Havering Council has announced plans for the borough’s first citizen plan to launch later in 2026, to make sure residents have more of a say in council decision-making and delivery of services.

The Council will recruit a pool of up to 1,000 participants, which will provide ongoing insight, feedback and lived experience perspectives to inform key themes and policy areas across the Council.

From this wider group, smaller focus groups will be formed to help provide feedback on services and plans.

Recruitment will be through a combination of open public invitations and targeted outreach to ensure balanced representation.

The aim would be to have residents from across the borough that reflects all our communities, including age, ethnicity, socioeconomic background, and geographic distribution.

The Panel will take part in several engagement sessions each year, using a mixture of in-person workshops and online meetings.

Each session will focus on specific policy topics, service areas or emerging issues requiring resident insight.

All activities will be designed to be fully accessible.

This includes providing accessible venues, translated or alternative format materials where required, digital support for those who need help participating online, and ensuring the Panel is inclusive of people across all protected characteristics.
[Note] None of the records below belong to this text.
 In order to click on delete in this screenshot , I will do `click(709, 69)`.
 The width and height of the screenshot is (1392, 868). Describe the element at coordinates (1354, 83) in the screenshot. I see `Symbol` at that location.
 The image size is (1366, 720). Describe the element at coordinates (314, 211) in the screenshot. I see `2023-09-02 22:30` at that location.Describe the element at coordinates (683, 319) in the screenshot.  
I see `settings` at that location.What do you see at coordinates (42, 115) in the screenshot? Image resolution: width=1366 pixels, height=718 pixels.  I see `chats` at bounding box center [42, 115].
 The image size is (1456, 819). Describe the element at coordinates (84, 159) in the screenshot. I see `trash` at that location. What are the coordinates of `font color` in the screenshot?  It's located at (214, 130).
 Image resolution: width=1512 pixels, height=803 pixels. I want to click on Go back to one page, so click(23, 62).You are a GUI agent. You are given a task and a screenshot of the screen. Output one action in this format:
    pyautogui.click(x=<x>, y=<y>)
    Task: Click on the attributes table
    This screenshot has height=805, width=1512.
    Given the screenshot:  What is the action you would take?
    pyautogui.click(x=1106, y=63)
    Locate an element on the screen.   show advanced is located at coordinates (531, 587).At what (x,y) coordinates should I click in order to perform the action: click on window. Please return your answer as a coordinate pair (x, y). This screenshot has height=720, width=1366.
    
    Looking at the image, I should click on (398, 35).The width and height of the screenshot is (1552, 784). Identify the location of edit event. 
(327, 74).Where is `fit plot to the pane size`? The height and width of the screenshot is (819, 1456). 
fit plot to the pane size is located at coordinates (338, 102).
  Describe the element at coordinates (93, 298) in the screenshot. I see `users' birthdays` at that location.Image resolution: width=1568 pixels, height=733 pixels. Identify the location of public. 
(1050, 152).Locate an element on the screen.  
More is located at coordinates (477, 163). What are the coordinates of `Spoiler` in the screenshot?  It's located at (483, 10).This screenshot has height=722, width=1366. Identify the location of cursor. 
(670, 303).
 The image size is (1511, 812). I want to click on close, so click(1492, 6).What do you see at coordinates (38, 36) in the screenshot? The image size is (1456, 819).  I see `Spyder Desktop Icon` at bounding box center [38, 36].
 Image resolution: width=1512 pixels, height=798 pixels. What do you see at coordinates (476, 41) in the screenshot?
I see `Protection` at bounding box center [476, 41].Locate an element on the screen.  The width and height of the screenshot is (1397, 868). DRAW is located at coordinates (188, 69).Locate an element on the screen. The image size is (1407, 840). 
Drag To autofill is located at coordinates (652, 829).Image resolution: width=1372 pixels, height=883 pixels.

It also offers a structured way to involve residents earlier in shaping policies and decisions, reaching underrepresented groups, and building trust in local democracy.

In addition, this should lead to reduced consultation fatigue, where the council is being more focused on their asks of citizens as well as reaching people who are often not normally heard.

It should also lead to faster responses to emerging issues, strengthening the Council’s evidence base and help shift from reactive consultations toward continuous dialogue with communities, helping embed participation across the Council.

This will then lead to building legitimacy and transparency, and be more cost-effective in the long term by reducing the need for multiple engagement exercises and external research, saving money across the organisation.

The Deputy Leader of Havering Council, Councillor Gillian Ford, said:

"We have listened to residents who want to have more of a say in decision-making and how services are run.

"In our engagement strategy launched in 2024, we said that we will look at launching a Citizen Panel, which will do just that.

"These are used by other local authorities quite effectively and help ensure that residents can get more involved, challenge and help shape what we do.

"We will look at starting recruitment for this panel later in the summer and early autumn."